Despite floodwater remaining in some areas and a lack of residents in
the city, business owners were allowed back in to some sections of the
city to begin the long process of cleaning up and rebuilding, part of
Nagin's plan to begin reviving the city by resuming a limited amount of
commerce.
But confronted with damage that could take months to repair, many said
hopes for a quick recovery may be little more than a political dream.
"I don't know why they said people could come back and open their
businesses," said Margaret Richmond, owner of an antiques shop on the
edge of the city's upscale Garden District that was looted. "You can't
reopen this. And even if you could, there are no customers here."

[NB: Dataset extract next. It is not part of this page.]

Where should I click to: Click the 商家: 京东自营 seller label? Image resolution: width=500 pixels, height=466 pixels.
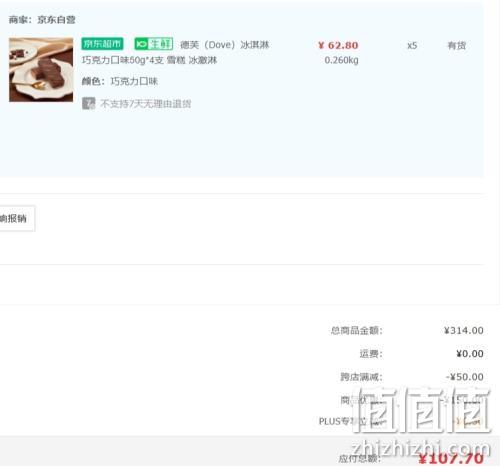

The Wal-Mart store in uptown New Orleans, built within the last year,
survived the storm but was destroyed by looters.
"They took everything - all the electronics, the food, the bikes," said
John Stonaker, a Wal-Mart security officer. "The only thing left are the
country-and-western CDs."
If the store had not been looted, it could be open in two weeks,
Stonaker said. Now he doubts it will be open by January.
In the French Quarter, the hum of generators, the thumping of hammers
and the whir of power tools cut through the air Saturday as business
owners were allowed in to survey the damage and begin cleaning up. Some
threw an impromptu street party, complete with a traditional feast of
red beans and rice.
At the famous French Quarter restaurant, The Court of Two Sisters,
director of food and beverages Andrew Orth was removing plywood from the
windows on Saturday morning. The coolers lost power and the food was
rotting. Orth estimated it would take several weeks to get the
restaurant ready to serve diners again.
"We couldn't open even if the electricity was on," he said.
Associated Press Writer Doug Simpson contributed to this report from
Baton Rouge.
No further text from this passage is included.